While health-care recruitment is a positive step, Tracy Zambory thinks it’s too early for the province to be doing a victory lap.
“Recruitment is an extremely important part of a long-term strategy for health human resources,” the president of the Saskatchewan Union of Nurses (SUN) said Friday. “There is no room here to celebrate, no room at all. The health-care situation and staffing has only decreased since December. Over the Christmas holidays, things have gotten remarkably worse.
“(Workers) are telling me they are working 20-, 24-, 31-hour shifts so we have no room here to celebrate. We need to be talking retention. While recruitment is important, we are not recruiting enough registered nurses from the Philippines that can fill the vacant shifts in Saskatoon over a weekend.”
Saskatchewan’s Ministry of Health aims to add 1,000 new employees to the health-care system by recruitment efforts, new training programs, incentives, and retention efforts.
It said 160 job offers have been made to workers from the Philippines and 92 of the 164 high-priority positions in rural and remote locations that experienced service disruptions have been filled.
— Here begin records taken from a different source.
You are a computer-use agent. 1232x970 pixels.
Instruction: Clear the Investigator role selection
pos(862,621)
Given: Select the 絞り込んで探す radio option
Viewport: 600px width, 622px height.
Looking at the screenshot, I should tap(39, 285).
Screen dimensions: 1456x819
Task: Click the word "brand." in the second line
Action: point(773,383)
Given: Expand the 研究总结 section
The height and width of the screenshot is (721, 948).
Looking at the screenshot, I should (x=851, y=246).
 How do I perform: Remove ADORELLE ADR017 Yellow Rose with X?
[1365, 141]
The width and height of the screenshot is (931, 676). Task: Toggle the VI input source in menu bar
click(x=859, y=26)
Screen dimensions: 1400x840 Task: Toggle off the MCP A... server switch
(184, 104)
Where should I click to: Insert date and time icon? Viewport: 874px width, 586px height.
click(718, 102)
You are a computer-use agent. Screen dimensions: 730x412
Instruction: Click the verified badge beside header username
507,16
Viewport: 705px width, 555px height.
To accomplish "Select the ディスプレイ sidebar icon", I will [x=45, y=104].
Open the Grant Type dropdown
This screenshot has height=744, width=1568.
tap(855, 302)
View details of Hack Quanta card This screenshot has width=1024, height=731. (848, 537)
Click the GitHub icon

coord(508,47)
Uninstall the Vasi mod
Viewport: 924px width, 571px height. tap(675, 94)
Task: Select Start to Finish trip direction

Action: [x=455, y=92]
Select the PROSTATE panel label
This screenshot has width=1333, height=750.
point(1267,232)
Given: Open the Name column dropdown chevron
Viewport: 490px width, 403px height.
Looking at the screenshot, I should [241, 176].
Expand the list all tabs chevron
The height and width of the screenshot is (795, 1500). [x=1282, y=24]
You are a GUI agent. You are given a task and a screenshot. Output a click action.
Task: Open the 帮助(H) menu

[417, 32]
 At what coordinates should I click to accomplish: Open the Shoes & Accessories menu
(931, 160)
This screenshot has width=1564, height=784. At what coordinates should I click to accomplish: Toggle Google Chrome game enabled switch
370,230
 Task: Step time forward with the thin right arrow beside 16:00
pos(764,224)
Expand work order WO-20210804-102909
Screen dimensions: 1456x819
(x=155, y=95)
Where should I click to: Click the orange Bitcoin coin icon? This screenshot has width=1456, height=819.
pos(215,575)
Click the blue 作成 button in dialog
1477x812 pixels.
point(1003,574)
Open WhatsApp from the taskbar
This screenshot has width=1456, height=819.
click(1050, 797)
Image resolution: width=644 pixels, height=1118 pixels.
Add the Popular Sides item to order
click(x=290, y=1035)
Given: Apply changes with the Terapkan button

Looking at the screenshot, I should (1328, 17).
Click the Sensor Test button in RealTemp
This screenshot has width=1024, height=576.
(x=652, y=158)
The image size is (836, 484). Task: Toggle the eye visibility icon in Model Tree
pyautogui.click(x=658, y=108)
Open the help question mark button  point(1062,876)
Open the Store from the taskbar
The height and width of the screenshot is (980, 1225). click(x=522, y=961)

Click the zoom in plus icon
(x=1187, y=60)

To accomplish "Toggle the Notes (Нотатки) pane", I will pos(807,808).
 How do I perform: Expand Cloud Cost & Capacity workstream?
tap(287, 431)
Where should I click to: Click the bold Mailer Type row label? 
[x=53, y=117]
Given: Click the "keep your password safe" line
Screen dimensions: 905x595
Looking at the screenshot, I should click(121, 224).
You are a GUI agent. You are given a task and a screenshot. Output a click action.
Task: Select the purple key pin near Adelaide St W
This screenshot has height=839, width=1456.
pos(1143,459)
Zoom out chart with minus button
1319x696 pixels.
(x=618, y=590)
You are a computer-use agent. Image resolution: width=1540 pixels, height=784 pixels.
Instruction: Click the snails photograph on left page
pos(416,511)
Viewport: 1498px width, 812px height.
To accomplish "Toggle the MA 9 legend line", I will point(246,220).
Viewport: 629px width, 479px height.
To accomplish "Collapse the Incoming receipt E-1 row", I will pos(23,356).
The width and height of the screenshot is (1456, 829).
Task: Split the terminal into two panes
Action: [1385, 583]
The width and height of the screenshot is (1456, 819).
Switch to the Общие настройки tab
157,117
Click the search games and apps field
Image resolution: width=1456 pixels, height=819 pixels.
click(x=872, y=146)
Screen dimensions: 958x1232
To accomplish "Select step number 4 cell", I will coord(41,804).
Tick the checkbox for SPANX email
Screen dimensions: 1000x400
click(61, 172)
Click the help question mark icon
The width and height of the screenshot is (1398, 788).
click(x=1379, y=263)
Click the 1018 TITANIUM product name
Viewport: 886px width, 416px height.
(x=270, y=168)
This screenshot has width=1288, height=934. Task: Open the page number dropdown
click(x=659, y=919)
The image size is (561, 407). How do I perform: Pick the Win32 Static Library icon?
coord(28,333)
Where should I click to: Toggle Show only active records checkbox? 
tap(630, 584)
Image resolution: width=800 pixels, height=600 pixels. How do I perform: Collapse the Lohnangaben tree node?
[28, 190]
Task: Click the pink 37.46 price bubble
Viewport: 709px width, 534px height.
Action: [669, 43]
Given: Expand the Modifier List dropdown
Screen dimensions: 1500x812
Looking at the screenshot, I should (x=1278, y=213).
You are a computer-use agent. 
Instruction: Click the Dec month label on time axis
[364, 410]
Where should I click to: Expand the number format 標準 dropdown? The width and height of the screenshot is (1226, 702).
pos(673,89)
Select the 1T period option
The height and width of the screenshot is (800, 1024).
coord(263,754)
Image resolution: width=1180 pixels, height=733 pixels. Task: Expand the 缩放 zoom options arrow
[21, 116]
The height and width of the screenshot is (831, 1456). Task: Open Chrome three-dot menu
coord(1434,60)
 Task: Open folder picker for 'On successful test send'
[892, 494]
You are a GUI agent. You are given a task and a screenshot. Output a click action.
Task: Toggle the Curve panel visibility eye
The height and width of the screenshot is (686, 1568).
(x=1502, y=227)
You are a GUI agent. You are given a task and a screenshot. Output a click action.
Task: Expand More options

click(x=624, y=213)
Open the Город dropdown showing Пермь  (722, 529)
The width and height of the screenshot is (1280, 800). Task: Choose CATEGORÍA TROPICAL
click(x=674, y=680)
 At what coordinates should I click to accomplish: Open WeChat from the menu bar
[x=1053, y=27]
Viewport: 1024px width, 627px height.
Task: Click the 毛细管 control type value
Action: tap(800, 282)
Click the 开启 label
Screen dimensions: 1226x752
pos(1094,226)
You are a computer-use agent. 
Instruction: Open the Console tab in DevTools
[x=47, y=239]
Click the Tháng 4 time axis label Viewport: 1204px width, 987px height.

“Going from 86 to 92 is a small number of six so I wouldn’t claim that as a victory. Without context, it’s difficult to understand what that means and exactly where was that,” Zambory said.
Zambory said the recruitment is needed and welcomed, but it isn’t a strategy that helps solve the issues hospitals are facing today.
“That is a very long-term strategy plus those people are not going to be ready to work until spring. We need help now,” Zambory said. “Now is not the time to think we are anywhere out of the woods when it comes to the nursing crisis and the fact the health-care system in this province is collapsing around us.
“(Workers) are telling me that they can’t do this anymore. They are tired of feeling disrespected and they are tired of not being heard.”
Zambory said the union has offered solutions to the province, including a nursing task force to talk to the frontline workers to get first-hand accounts of the problems they are facing. That’s something Zambory said hasn’t happened yet.
Zambory also said SUN wants to work with the province to find ways to retain workers who are already in the system.
“We need the Philippine nurses that are coming. We need them; there are no two ways about that,” Zambory said. “What we need when they get here is the retained mid- to late-career nurses so they have the ability to have the proper mentorship and preceptorship so they can actually start to work as a functioning registered nurse.”
Zambory said she’s heard of new nurses coming into emergency rooms and, due to the chaos they’re currently dealing with, they burn out quickly and don’t feel properly prepared to deal with the conditions.
“They last maybe six to eight months. We heard that from a new grad — she was burnt out and had to leave because she didn’t get any help,” Zambory said. “She just had to jump in head-first and didn’t feel she had the ability to continue there.”
Zambory said the province’s current retention strategy is aimed only at new nurses and workers coming to the province, not ones who have already been working for years here. She said it’s time to have a conversation about a retention bonus and about human health resource management.
Zambory said current workers have been having their vacation time denied, which is leading to burnout.
“People are not able to rest and recharge so what they are doing is reverting to casual (work),” Zambory said. “That’s someone who is potentially working full-time, leaving a full-time position and going to casual and working for agencies because they can control their life.”
While the current plan could help out in the future, things still remain grim for workers out there now.
“Health care in this province is very much in crisis even though we want to try to talk in celebratory language,” Zambory said. “It is very much in crisis. People are still being treated in the waiting rooms and our emergency rooms, our wards are still full to the brim and overflowing. We are still very much in a nursing crisis.
“We really have no celebration. We need to roll up our sleeves and work together.”